|
02.12.2025
18:22 Uhr
|
Popstars, Influencer, sonstige Gen-Z-Leute: Sie alle nerven in "I Love LA" gleichermaßen. Trotzdem ist die Serie sehr lustig – und ihre Erfinderin bestimmt bald ein Star.

Gut zwei Jahre lang rumorte es im Internet, dem Geburtsort von Rachel Sennott, um ein "unbetiteltes Projekt", an dem die Schauspielerin und Autorin angeblich arbeitete. Es gab Hoffnungen und noch größere Erwartungen.
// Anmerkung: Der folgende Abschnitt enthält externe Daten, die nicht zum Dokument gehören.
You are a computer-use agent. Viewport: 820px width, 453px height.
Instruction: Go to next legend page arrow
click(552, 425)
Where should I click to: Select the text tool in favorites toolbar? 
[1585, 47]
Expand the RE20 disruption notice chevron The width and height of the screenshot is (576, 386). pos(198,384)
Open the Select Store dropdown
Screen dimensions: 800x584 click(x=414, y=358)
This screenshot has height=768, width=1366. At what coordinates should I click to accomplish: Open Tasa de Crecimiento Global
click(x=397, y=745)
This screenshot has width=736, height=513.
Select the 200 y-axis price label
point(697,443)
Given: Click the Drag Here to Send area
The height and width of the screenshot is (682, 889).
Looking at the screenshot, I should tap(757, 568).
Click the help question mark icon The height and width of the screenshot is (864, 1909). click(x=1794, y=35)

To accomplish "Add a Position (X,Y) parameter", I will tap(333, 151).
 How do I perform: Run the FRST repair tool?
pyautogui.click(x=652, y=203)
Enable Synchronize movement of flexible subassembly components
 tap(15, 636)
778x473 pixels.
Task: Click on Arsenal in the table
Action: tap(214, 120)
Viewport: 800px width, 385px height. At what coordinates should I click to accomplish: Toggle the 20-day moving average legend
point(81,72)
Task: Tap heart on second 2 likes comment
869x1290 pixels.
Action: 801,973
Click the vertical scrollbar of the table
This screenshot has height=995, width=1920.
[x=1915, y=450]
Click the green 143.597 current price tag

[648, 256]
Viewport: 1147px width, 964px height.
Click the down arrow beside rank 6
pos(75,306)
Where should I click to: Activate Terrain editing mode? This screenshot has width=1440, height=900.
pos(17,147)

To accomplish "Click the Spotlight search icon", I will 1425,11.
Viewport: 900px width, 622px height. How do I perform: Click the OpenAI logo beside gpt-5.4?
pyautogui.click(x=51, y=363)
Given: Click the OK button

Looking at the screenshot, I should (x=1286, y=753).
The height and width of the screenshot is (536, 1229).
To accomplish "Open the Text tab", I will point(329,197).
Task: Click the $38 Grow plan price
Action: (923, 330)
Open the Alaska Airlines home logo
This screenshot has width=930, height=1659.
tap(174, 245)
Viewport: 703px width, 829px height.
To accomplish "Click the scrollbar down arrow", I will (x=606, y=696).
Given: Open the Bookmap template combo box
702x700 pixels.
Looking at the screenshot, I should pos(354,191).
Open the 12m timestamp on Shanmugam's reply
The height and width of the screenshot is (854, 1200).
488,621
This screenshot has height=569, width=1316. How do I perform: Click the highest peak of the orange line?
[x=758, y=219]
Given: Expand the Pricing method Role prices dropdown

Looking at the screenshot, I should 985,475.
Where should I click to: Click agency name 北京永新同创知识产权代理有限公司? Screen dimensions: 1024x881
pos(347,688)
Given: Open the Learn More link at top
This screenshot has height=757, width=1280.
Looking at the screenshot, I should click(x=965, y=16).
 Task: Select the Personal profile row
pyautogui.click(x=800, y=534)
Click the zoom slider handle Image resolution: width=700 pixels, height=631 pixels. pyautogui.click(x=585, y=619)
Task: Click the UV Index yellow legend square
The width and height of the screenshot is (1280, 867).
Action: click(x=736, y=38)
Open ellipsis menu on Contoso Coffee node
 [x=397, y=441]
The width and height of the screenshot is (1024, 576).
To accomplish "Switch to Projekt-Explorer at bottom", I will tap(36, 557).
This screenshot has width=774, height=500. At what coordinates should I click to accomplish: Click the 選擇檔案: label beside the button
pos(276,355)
Anfang November erschien dieses Projekt dann in den USA beim Streamingdienst HBO unter dem Namen I Love LA. In New York wiederum, dem Studienort von Rachel Sennott, geriet man nach der Veröffentlichung der Serie in kein anderes Gesprächsthema häufiger hinein. "Die erste Folge – meh!", hörte man dann im Vorbeigehen, aber ab der zweiten werde sie so richtig gut. Hinzu kam allgemeines Erstaunen über Sennotts kometenhafte Karriere: "Vor ein paar Jahren habe ich sie noch in einem winzigen Comedyclub in Brooklyn gesehen", sagte jemand und erhielt daraufhin die kennerhafte Antwort: "Das war halt auch vor Shiva Baby."